Penemuan – Makam Raksasa Misterius Ribuan Tahun

0
152

Kalangan peneliti belum lama ini berhasil menemukan sebuah makam misterius yang ada di wilayah Israel. Makam yang berbentuk roda raksasa ini kemudian diberi nama Rujm el-Hiri, dimana dalam Bahasa Arab artinya Tumpukan Batu dari Kucing Liar. Tempat misterius ini pertama kalinya ditemukan ahli arkeologi Israel di tahun 1967 silam. Bentuknya sendiri tersusun oleh tumpukan bebatuan setinggi 2,4 meter serta terdiri atas 5 lapis tembok besar. Sementara berat total bebatuan yang membentuk struktur ini diramalkan hingga 37.500 ton.

Makam Gilgal Refaim yang  dalam Bahasa Ibrani artinya ‘roda Raksasa’ ini diperkiraan berusia setidaknya 5.000 tahun. Situs ini membentuk struktur yang aneh menyerupai sebuah roda raksasa jika dilihat dari langit. Tak tanggung-tanggung, ukuran diameternya saja mencapai 152 meter. “Ini merupakan situs yang cukup membingungkan. Kami sendiri hanya punya sedikit saja informasi, tidak ada foto keseluruhan,” kata Uri Berger, seorang ahli makam megalitik asal Israel Antiquities Authority dan ditulis Huffington Post.

Di tengah struktur berbentuk ‘roda raksasa’ ini ada sebuah makam berketinggian mencapai 4,5 meter. “Kelima tembok yang menyusun ‘roda raksasa’ ini kemungkinan dipakai demi membangun ruangan khusus demi memakamkan tokoh penting pada masa silam,” ujar Berger.

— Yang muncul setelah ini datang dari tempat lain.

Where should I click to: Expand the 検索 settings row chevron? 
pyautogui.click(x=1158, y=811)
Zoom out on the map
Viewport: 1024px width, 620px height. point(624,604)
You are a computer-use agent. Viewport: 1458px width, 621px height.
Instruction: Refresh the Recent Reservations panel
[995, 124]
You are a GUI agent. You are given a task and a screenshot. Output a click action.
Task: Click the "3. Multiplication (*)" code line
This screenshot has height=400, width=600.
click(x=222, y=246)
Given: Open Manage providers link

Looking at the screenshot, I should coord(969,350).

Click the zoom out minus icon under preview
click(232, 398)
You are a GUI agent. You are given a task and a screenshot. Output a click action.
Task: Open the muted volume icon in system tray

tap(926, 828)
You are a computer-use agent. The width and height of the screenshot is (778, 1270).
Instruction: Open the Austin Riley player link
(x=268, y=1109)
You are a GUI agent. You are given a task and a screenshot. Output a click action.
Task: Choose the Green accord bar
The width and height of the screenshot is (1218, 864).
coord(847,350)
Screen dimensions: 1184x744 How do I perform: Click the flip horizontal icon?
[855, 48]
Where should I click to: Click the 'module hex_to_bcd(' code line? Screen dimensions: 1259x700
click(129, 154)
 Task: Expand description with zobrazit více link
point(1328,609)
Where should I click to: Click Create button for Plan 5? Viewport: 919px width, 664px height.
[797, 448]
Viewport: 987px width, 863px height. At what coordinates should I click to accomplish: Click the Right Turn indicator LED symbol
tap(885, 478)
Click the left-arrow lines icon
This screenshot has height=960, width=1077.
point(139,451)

Tetapi sampai dengan saat ini kalangan ilmuwan sendiri masih belum dapat mengetahui siapakah yang dulu sangat penting hingga dimakamkan seperti ini.

Ilmuwan memperkirakan pada mulanya struktur misterius ini dibuat para pengembara dengan tujuan tertentu. Baru kemudian, mereka memakainya untuk makam. Berdasar pada laporan Biblical Archaeology Review, struktur berbentuk ‘roda raksasa’ ini kemungkinan dipakai untuk situs penanda kalender kuno yang menunjukkan waktu titik balik matahari di musim panas serta fenomena astronomi yang lain.

Namun ada juga anggapan bahwa struktur dan makan ini dibuat bersamaan, yang mana jasad dari para leluhur yang sudah meninggal dunia kemudian diletakan pada puncak tumpukan batu lalu dijadikan santapan burung bangkai. Kemudian belulang mereka disimpan dalam makam tersebut, seperti teori dari Dr. Rami Arav di Bilical Archeology Review.